*Given problem*
Which lines in the rows below contain the string "width"? Return each of them in full.

*Exercise inputs*
· · · · ·
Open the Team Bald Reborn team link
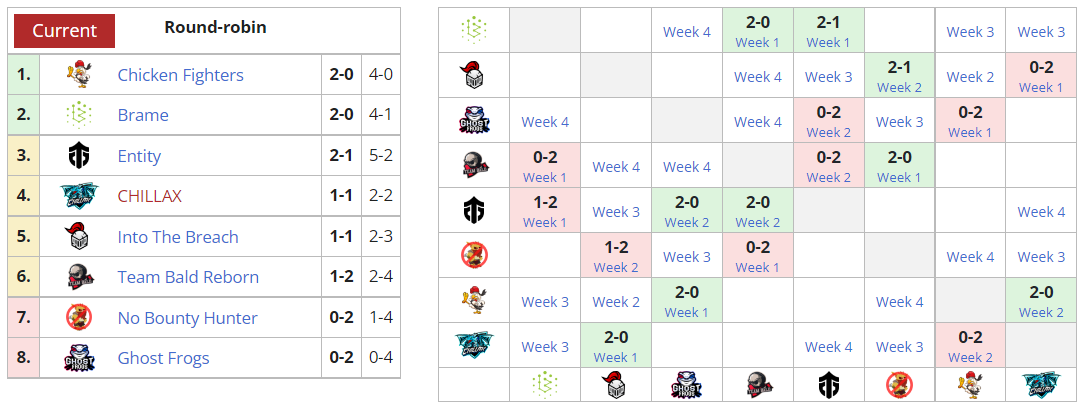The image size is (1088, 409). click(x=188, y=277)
· · · · ·
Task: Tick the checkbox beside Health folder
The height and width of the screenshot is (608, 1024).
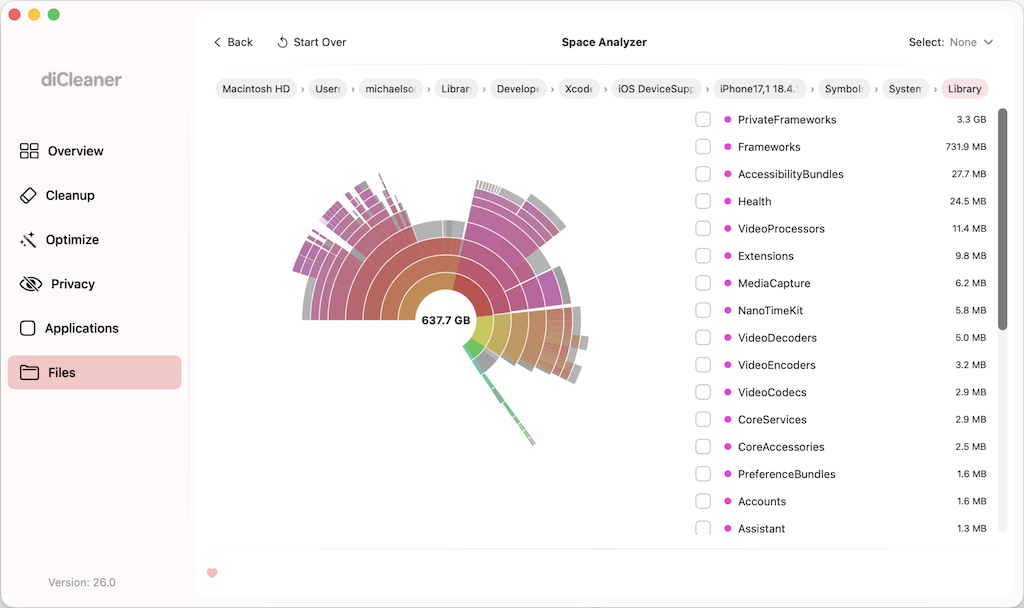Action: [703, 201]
· · · · ·
*Completed exercise*
The height and width of the screenshot is (608, 1024).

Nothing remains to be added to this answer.